Characters you’ll love and make love to
You can have up to four members in your party. But you’ll have the option to recruit many more and will enjoy filling out your party each time you’re ready to dive into a new area. The dialogue and voice acting for the caste of your ever expanding crew is topnotch. Their battle cries and witty banter also helps keep the game moving along at a fast pace whether you’re in the midst of combat or exploring a dungeon.
Above: You’ll want to visit your camp to talk with you comrades often. This is where your party members really open up
Each character reacts differently to the decisions you make. For example Allistair and Leliana tend to like it when you stop to smell the “good guy” quests and help NPCs in need. Supplement noble deeds with gift items and time spent getting to know them in your camp, and their affection for you will grow. Get them to like you more, and they’ll start receiving bonuses to their stats as their loyalty increases. Get them to like you a lot, and they’ll reveal more about themselves and even teach you some new skills if your character’s class can learn them. Continue to earn their admiration and trust, and you’ll eventually have the option to get intimate.
Above: Morrigan is a mage shapeshifter (left). Leliana is a rogue bard (right). You’re probably going to have sex with one of them
Sex in Dragon Age is just as clumsy and silly as it usually is in RPGs. Despite its “M” rating, Dragon Age is set in a world where warriors make love in their underwear and quickly suit up in their plate armor once the deed is done. It’s really a rather insignificant part of the game. But you know you’re going to do it, so we figured we’d at least mention it.

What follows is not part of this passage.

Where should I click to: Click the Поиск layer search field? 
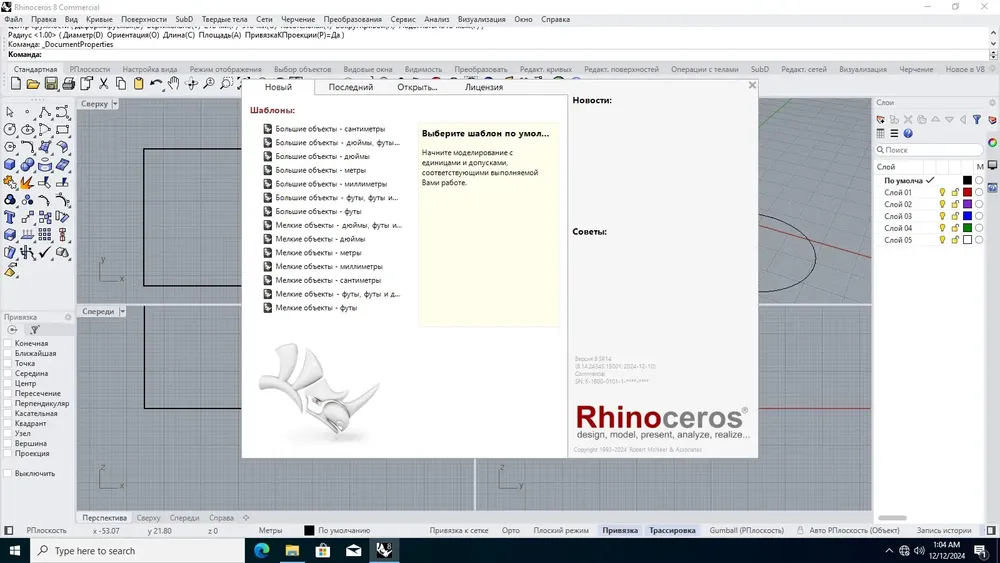click(929, 150)
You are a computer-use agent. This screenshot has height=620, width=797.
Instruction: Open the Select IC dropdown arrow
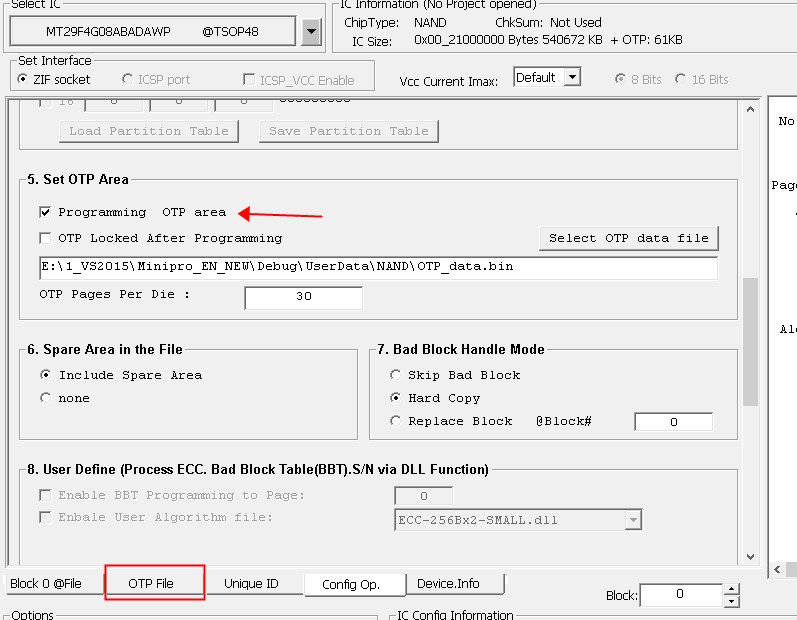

Above: Interacting with your war hound at camp also helps you separate the dog people and cat people in your party
There’s still the part in the review where we have to list the things you won’t like. Some battles feel way too difficult, even on easy. The way encounters demand your constant attention keeps combat engaging, but sometimes it’s too easy to get overwhelmed and frustrated when you keep dying on the same boss.
Above: Maybe we just suck, but we had a nightmare about this boss and its many nipples after she strangled our party a dozen times
Console owners also won’t get to experience the true elegance of Dragon Age’s combat system. Clicking on targets, activating skills with your number keys, and pausing the action with the space bar, just feels more fluid with a mouse and keyboard. The console versions make the most of a competent radial menu to deal with all the options at your disposal, but it’s just not the same.
360 and PS3 owners also won’t have as much freedom when it comes to zooming the camera in and out. The PC version lets you use your scroll wheel so you can zoom far out and get a nice Baldur’s Gate-like view of the battlefield. Unfortunately, the console versions keep the camera locked relatively close to your selected character. That’s a shame because playing with the camera to view the action from all angles and distances in the PC version is great fun.
Above: You won’t have as much camera freedom on the console versions. In the PC version you can zoom all the way out till it looks like an RTS
Above: The radial menu in the console versions feels clunky at first. But once you get used to it combat works fine
Is it better than…
Star Wars: Knights of the Old Republic? Yes. We love ourselves some Star Wars. But Dragon Age: Origins is the better RPG. There’s more story, more action, more character development, and a much larger world.
Mass Effect? Yes. Mass Effect may have seemed huge when it released. But as with KOTOR, a journey that spans the galaxy is still a drop in the bucket when compared to Dragon Age’s truly grand adventure. And while Dragon Age reuses some graphical content to populate its gigantic world, you won’t encounter as many déjà vu moments as you did when exploring the same space cave for the eighth time in Mass Effect.
The Elder Scrolls IV: Oblivion ? Yes and no. If you haven’t played either, it’d be a tossup between the two due to how polished and grand both games are. But Dragon Age: Origins just isn’t going to rock your RPG world as hard as Oblivion did when it released in 2006.
Just for you, Metacritic
Dragon Age: Origins is high fantasy role-playing at its finest. Its detailed world, memorable characters, meaningful choices, and engrossing combat system makes Dragon Age the sort of game you’ll want to replay from start to finish several times. RPG fans won’t be disappointed by this truly epic adventure.